Ref. 1 https://gssc.esa.int/navipedia/index.php/Transformations_between_ECEF_and_ENU_coordinates

Ref 2 https://www.nsstc.uah.edu/users/phillip.bitzer/python_doc/pyltg/_modules/pyltg/utilities/latlon.html

Ref 3 https://gist.github.com/sbarratt/a72bede917b482826192bf34f9ff5d0b

Pymap3d module, https://scivision.github.io/pymap3d/ provides coordinate transforms and geodesy functions including ENU <--> (long, lat, alt).

Here are some examples.

import pymap3d
# create an ellipsoid object
ell_clrk66 = pymap3d.Ellipsoid('clrk66')
# print ellipsoid's properties
ell_clrk66.a, ell_clrk66.b, ell_clrk66.f

# output
(6378206.4, 6356583.8, 0.0033900753039287634)

Suppose we have an ENU coordinate system defined with its origin at (lat0, lon0, h0 = 5.0, 48.0, 10.0). And let a point (point_1) with coordinate ENU: (0,0,0) be a test point, this point_1 will be used to do transformation, both direct and inverse.

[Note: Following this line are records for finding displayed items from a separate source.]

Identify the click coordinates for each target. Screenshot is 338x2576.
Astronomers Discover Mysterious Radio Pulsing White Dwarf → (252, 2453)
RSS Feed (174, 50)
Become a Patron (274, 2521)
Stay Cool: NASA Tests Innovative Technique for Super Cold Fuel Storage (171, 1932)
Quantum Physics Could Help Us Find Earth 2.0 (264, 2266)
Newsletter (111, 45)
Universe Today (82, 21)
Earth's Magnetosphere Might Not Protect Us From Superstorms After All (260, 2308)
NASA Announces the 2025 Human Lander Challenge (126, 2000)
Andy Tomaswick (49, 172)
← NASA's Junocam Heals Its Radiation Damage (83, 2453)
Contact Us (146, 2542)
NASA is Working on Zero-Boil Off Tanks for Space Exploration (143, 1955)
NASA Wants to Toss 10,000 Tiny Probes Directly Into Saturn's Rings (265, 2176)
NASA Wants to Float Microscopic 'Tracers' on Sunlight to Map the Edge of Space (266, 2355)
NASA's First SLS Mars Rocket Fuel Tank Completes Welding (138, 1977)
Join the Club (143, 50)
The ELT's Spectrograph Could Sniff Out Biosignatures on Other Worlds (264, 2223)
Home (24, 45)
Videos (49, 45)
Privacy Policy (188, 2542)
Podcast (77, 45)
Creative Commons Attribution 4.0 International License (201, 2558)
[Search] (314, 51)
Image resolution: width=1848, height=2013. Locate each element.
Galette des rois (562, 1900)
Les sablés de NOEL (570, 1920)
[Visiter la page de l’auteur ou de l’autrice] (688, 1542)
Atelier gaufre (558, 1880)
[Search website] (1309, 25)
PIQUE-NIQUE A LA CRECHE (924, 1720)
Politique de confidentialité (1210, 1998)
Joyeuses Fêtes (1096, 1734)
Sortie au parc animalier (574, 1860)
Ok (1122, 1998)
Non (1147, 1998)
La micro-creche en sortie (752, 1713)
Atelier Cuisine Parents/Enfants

lat0, lon0, h0 = 5.0, 48.0, 10.0   # origin of ENU, (h is height above ellipsoid)
e1, n1, u1     =  0.0,  0.0,  0.0  # ENU coordinates of test point, `point_1`
# From ENU to geodetic computation
lat1, lon1, h1 = pymap3d.enu2geodetic(e1, n1, u1, \
                                      lat0, lon0, h0, \
                                      ell=ell_clrk66, deg=True)  # use clark66 ellisoid
print(lat1, lon1, h1)
# display: (5.000000000000001, 48.0, 10.000000000097717)

Now, using the obtained (lat1, lon1, h1), we compute geodetic to ENU conversion.

e2, n2, u2 = pymap3d.geodetic2enu(lat1, lon1, h1, \
                           lat0, lon0, h0, \
                           ell=ell_clrk66, deg=True)
print(e2, n2, u2)

The output should agree with (e1, n1, u1). Small discrepancies is normal for this kind of computation.

In the above computation, the option ell has WGS84 ellipsoid as the default value.